Para psicóloga, vacinação não estimula sexo

Pais temem que discussão sobre sexualidade gerada pela vacina incentive o início prematuro da vida sexual de jovens
Campanha pode ampliar debate sobre sexualidade em escolas. Foto: Luiza Fernandes

A crença em um possível incentivo à iniciação sexual precoce das meninas pertencentes à faixa etária que será vacinada pelo governo é uma das razões pela qual grupos de pais ou responsáveis se recusam a levá-las a um posto de vacinação, ou permitir que a dose seja dada na escola.

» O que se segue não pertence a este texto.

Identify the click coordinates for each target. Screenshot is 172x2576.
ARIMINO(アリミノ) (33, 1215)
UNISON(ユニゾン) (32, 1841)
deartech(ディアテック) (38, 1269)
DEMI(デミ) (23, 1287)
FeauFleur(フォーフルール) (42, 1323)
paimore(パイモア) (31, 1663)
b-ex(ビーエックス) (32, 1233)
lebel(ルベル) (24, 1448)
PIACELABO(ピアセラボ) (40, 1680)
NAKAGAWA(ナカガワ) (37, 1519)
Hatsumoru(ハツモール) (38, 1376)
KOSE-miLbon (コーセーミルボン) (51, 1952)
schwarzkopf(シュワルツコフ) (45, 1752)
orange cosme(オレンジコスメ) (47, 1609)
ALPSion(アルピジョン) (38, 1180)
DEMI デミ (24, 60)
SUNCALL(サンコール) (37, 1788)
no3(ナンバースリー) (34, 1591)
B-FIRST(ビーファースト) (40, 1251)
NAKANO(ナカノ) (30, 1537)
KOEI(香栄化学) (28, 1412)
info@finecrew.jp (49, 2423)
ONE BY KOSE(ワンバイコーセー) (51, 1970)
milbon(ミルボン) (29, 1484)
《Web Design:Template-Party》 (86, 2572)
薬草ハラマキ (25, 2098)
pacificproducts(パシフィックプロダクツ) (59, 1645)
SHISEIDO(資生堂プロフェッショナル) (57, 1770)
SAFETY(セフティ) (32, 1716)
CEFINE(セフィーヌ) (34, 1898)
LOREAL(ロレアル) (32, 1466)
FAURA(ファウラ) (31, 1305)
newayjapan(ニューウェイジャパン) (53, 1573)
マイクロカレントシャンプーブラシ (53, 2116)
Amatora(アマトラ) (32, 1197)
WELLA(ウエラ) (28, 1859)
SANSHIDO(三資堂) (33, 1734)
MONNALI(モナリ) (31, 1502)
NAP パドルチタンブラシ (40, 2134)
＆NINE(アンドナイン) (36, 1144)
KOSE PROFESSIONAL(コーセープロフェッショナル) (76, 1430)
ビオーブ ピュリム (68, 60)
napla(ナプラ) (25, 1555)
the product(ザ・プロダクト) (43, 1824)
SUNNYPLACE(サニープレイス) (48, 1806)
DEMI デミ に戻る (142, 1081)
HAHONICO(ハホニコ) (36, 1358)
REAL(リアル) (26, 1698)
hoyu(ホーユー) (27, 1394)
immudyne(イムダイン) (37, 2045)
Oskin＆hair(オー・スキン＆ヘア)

Alguns alegam que questões religiosas, como a obrigatoriedade da castidade, por exemplo, não são compatíveis com a necessidade de se vacinar contra um vírus sexualmente transmissível, que é associado, por esses grupos, a comportamentos promíscuos.
Algumas campanhas na internet ganharam evidência ao expor um lado negativo dessa iniciativa, além de trazerem diversos pontos de vista conflitantes, que vão desde a parte médica, enquanto uma eventual ineficácia da vacina e as reações adversas até a questão psicológica: a entrada da jovem em um debate prematuro a respeito de sua sexualidade e a descoberta do próprio corpo.

Sexo e adolescência

Para a psicóloga e professora do Instituto de Psicologia da USP, Miriam Debieux Rosa, a adolescência é um processo que corresponde à construção e à organização psíquica do jovem, que está em busca de uma particularidade que seja independente da sua família. “A adolescência é a transformação dessa criança em um adulto, é uma passagem em que o indivíduo tem que se realocar na sociedade, de maneira a se transformar em um cidadão responsável, que faça as suas próprias escolhas”, explica.
A questão inicia-se na puberdade, contudo, essa não é a única condição para que comece a se enxergar como um ser sexuado, até porque, como lembra a psicóloga, a adolescente pode possuir um corpo adulto e não ter amadurecido psicologicamente ainda. O jovem revisa a imagem que ele tem da família para poder construir um ponto de vista próprio sobre diversos fatores, além de outros pontos, como a religião e as próprias inibições. Não é uma questão de idade. “Isso não é um processo só interno, mas sim, é possível a partir de laços com os outros, como namorados, paqueras, e os familiares”.
Portanto, como aponta Miriam, o temor de que a vacina possa incentivar uma iniciação sexual precoce não tem sustentação, porque a questão da sexualidade está presente em todas as instâncias, desde na escola, nas mídias, propagandas, fato que demonstra que não se pode estar alheio a isso. Desse modo, a vacinação vai derivar uma grande responsabilidade, permitindo a abertura de um tema de conversa, de forma muito cuidadosa e importante com as meninas. “É preciso confiar que os seus filhos possam fazer escolhas, pensando sempre que as relações sexuais fazem parte do desenvolvimento de uma pessoa, de sua vida”.